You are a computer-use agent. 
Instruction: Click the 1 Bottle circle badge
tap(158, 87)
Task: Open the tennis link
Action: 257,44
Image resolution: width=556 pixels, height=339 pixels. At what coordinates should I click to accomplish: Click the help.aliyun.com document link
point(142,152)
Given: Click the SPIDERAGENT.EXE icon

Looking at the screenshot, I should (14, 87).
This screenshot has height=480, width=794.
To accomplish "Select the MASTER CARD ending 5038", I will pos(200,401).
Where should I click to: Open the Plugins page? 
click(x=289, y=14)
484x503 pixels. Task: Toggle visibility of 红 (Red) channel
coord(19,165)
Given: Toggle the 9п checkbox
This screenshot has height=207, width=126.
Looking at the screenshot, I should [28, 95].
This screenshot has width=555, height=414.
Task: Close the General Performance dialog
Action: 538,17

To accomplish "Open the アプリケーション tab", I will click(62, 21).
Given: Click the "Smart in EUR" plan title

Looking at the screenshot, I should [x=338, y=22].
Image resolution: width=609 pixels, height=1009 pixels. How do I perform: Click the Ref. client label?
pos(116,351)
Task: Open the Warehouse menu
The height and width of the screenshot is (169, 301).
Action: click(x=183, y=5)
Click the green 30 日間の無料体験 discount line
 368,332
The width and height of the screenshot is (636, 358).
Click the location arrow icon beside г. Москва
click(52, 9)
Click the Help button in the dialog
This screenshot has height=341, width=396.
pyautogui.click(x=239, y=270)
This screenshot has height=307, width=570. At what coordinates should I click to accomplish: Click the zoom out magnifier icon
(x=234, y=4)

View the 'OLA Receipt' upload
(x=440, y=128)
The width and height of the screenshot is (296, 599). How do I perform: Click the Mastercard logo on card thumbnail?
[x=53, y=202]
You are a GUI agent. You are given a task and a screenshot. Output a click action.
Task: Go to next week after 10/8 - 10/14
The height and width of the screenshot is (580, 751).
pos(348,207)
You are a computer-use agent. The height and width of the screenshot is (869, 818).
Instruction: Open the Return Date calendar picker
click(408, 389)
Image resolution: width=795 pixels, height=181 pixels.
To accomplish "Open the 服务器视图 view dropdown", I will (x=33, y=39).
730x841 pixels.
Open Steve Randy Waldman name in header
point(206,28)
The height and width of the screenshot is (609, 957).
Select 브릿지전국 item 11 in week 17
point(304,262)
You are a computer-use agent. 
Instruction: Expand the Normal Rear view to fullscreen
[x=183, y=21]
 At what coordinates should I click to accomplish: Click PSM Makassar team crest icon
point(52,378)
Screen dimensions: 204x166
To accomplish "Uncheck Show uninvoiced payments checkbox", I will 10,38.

__WHAT IS NEEDED__
Each line above needs to be written out again exactly.

__WRITTEN RESPONSE__
You are a computer-use agent. 
Instruction: Click the 1 Bottle circle badge
tap(158, 87)
Task: Open the tennis link
Action: 257,44
Image resolution: width=556 pixels, height=339 pixels. At what coordinates should I click to accomplish: Click the help.aliyun.com document link
point(142,152)
Given: Click the SPIDERAGENT.EXE icon

Looking at the screenshot, I should (14, 87).
This screenshot has height=480, width=794.
To accomplish "Select the MASTER CARD ending 5038", I will pos(200,401).
Where should I click to: Open the Plugins page? 
click(x=289, y=14)
484x503 pixels. Task: Toggle visibility of 红 (Red) channel
coord(19,165)
Given: Toggle the 9п checkbox
This screenshot has height=207, width=126.
Looking at the screenshot, I should [28, 95].
This screenshot has width=555, height=414.
Task: Close the General Performance dialog
Action: 538,17

To accomplish "Open the アプリケーション tab", I will click(62, 21).
Given: Click the "Smart in EUR" plan title

Looking at the screenshot, I should [x=338, y=22].
Image resolution: width=609 pixels, height=1009 pixels. How do I perform: Click the Ref. client label?
pos(116,351)
Task: Open the Warehouse menu
The height and width of the screenshot is (169, 301).
Action: click(x=183, y=5)
Click the green 30 日間の無料体験 discount line
 368,332
The width and height of the screenshot is (636, 358).
Click the location arrow icon beside г. Москва
click(52, 9)
Click the Help button in the dialog
This screenshot has height=341, width=396.
pyautogui.click(x=239, y=270)
This screenshot has height=307, width=570. At what coordinates should I click to accomplish: Click the zoom out magnifier icon
(x=234, y=4)

View the 'OLA Receipt' upload
(x=440, y=128)
The width and height of the screenshot is (296, 599). How do I perform: Click the Mastercard logo on card thumbnail?
[x=53, y=202]
You are a GUI agent. You are given a task and a screenshot. Output a click action.
Task: Go to next week after 10/8 - 10/14
The height and width of the screenshot is (580, 751).
pos(348,207)
You are a computer-use agent. The height and width of the screenshot is (869, 818).
Instruction: Open the Return Date calendar picker
click(408, 389)
Image resolution: width=795 pixels, height=181 pixels.
To accomplish "Open the 服务器视图 view dropdown", I will (x=33, y=39).
730x841 pixels.
Open Steve Randy Waldman name in header
point(206,28)
The height and width of the screenshot is (609, 957).
Select 브릿지전국 item 11 in week 17
point(304,262)
You are a computer-use agent. 
Instruction: Expand the Normal Rear view to fullscreen
[x=183, y=21]
 At what coordinates should I click to accomplish: Click PSM Makassar team crest icon
point(52,378)
Screen dimensions: 204x166
To accomplish "Uncheck Show uninvoiced payments checkbox", I will 10,38.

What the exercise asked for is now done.